WHAT THE EXERCISE ASKS:
Swap "trash" for "bin" in the lines between the one holding "Viewport: 1135px width, 526px" and the one holding "click(x=1066, y=462)", inclusive, and write out only those lines with nothing else changed. Leave the pictures out of your answer.

RECORDS TO PROCESS:
>> start
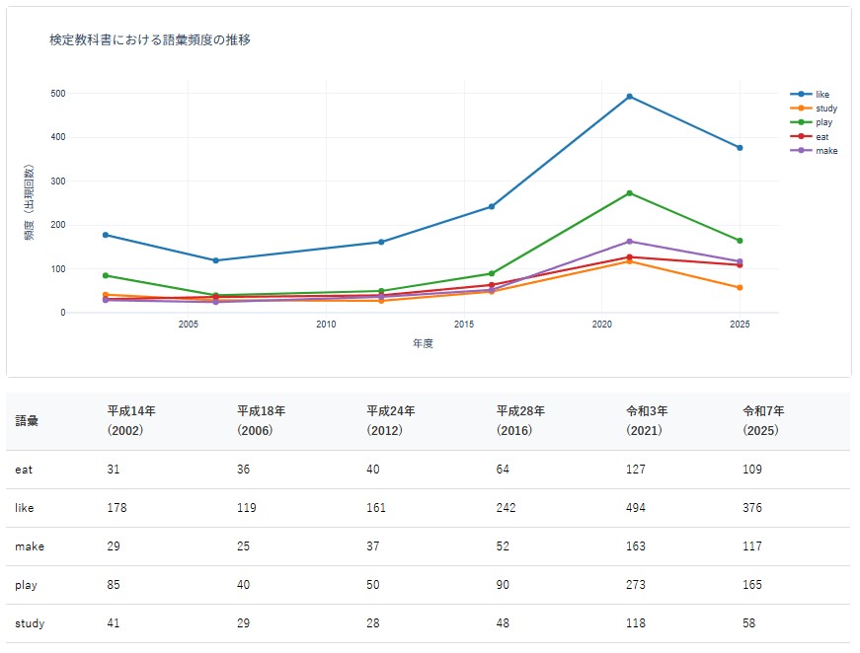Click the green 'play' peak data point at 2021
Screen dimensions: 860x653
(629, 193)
>> end
>> start
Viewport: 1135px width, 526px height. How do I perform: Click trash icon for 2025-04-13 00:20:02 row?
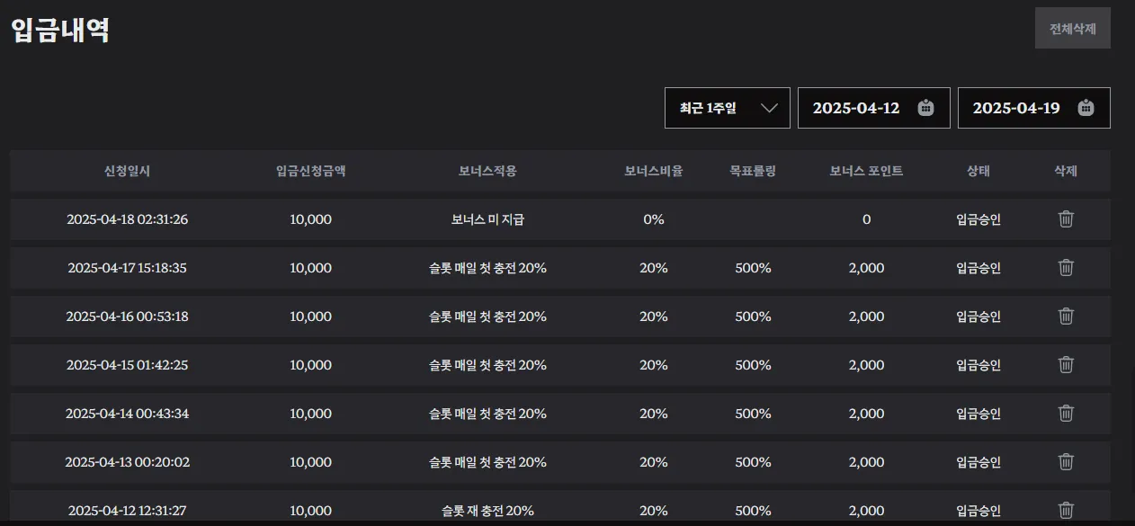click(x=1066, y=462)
>> end
EXERCISE ANSWER:
Viewport: 1135px width, 526px height. How do I perform: Click bin icon for 2025-04-13 00:20:02 row?
click(x=1066, y=462)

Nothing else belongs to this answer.